The Senators did so by taking full advantage of a strong prospect group. And this means we have seen many prospect graduations. Firstly, and perhaps most controversially of the players I will be considering graduated is Robin Lehner. While he has only 25 games played in the NHL, the fact is that he is now a full-time NHLer. When the Sens moved Ben Bishop, they handed the backup job to Lehner. He will enter 2013 training camp with a guaranteed backup job, so I really can’t consider him amongst the prospects anymore. Also graduated are Mika Zibanejad, Patrick Wiercioch, Cory Conacher and Jim O’Brien who have now all surpassed the 50 games played limit (remember we count playoff games).
The Off-season also saw upheaval in Ottawa. Sergei Gonchar was moved to Dallas, but the biggest shocker came when long-time captain Daniel Alfredsson signed with the Red Wings. The return of Karlsson more than replaces what Gonchar did in 2012-13, while Wiercioch looks ready to take over as a secondary offensive defenceman. However in order to replace Alfredsson, the Senators traded for Bobby Ryan. This meant that the recently graduated Jakob Silfverberg, and a high quality prospect in Stefan Noesen have also left the system.
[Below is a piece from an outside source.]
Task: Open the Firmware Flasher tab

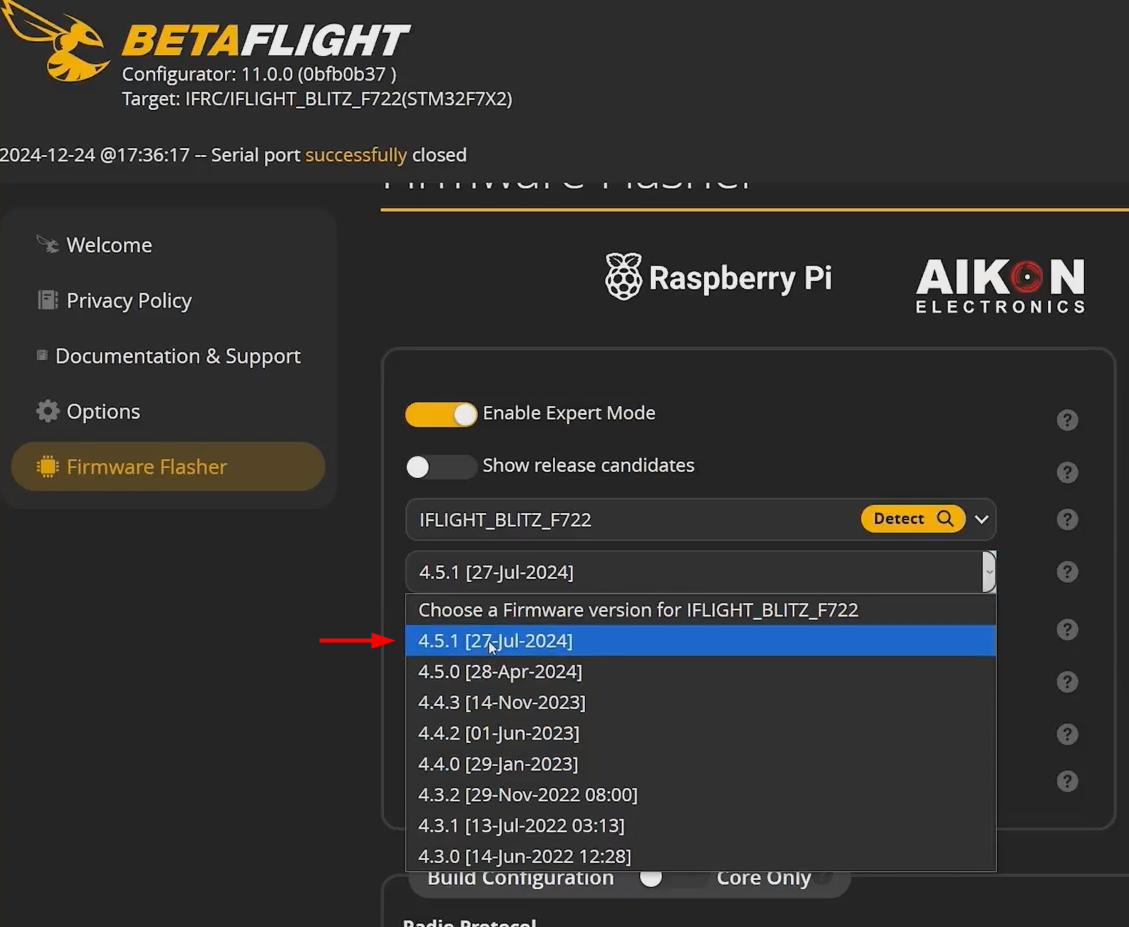Action: 167,467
Top Prospect, Cody Ceci, Defence,
Born Dec 21 1993 — Orleans, ONT
Height 6.03 — Weight 210 — Shoots Right
Selected by the Ottawa Senators in round 1 #15 overall at the 2012 NHL Entry Draft
After starting the year with his hometown Ottawa 67s, Ceci was involved in a mid-season trade that sent him to the Owen Sound Attack. As a late 1993 birthdate playing in his fourth OHL season, and with the 67s clearly rebuilding, it came as no surprise as Ceci had been involved in trade rumors all year long. Ceci had 64 points in 69 games this year finishing 2nd in scoring amongst all OHL defencemen. After Owen Sound was bounced from the 2nd round of the OHL playoffs, Ceci joined the Binghamton Senators and started his pro experience getting in 3 regular season games, and 3 playoff games.
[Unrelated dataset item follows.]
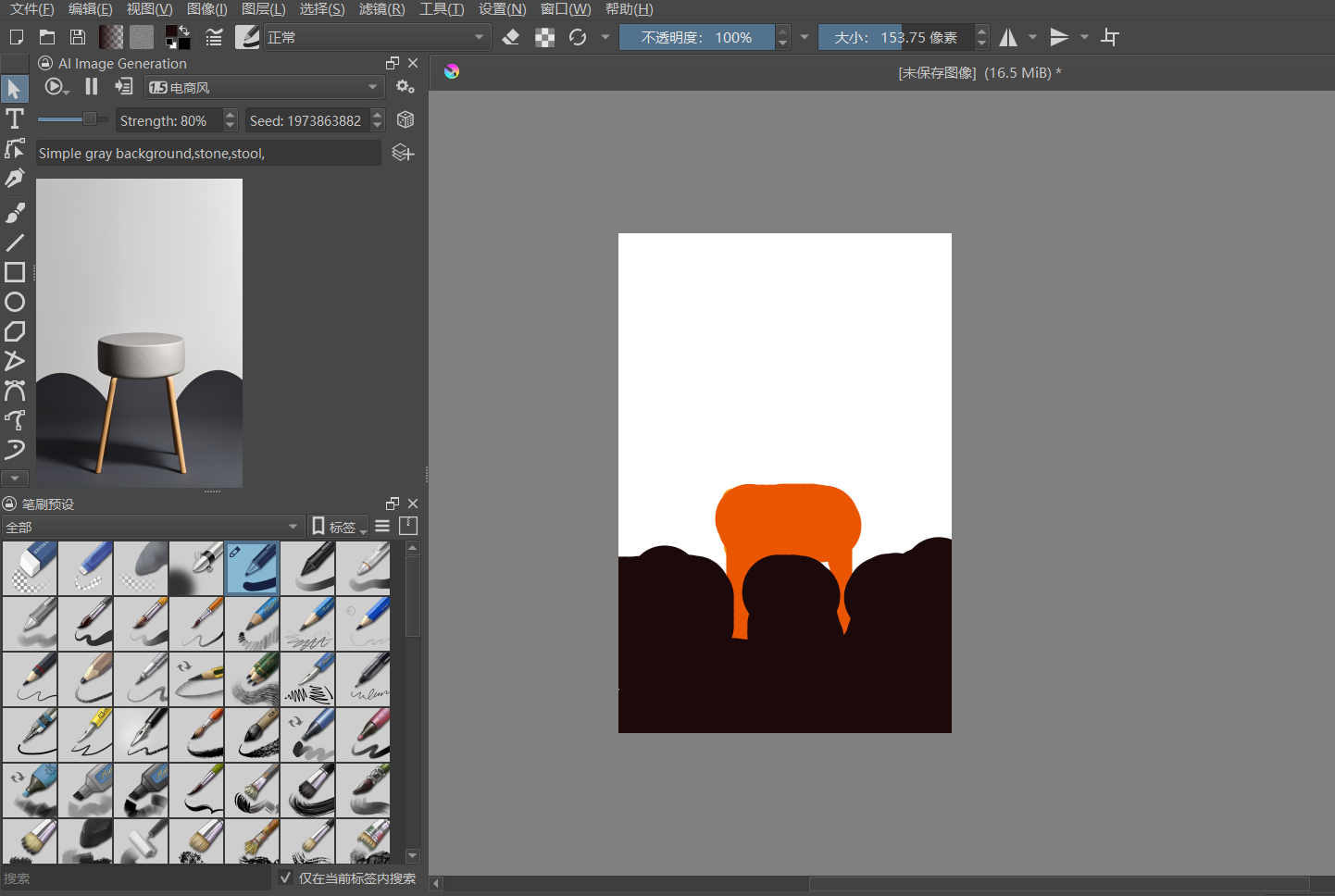
Task: Save the document with the floppy icon
Action: point(78,38)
Ceci possesses one of the most feared shots in the OHL. His slapshot is an absolute bomb. He also has a hard and accurate wrist shot and an excellent release. Ceci is very poised and calm with the puck on his stick, taking the time to make the smart play which makes him a natural in the offensive zone. He’s a good stick handler, and is an excellent passer, making tape to tape passes both to start the 67′s transition game, and in running the power play in the offensive zone. Ceci has the skating ability and stickhandling to both lead the rush, and join as the trailer, and can even go end to end at times.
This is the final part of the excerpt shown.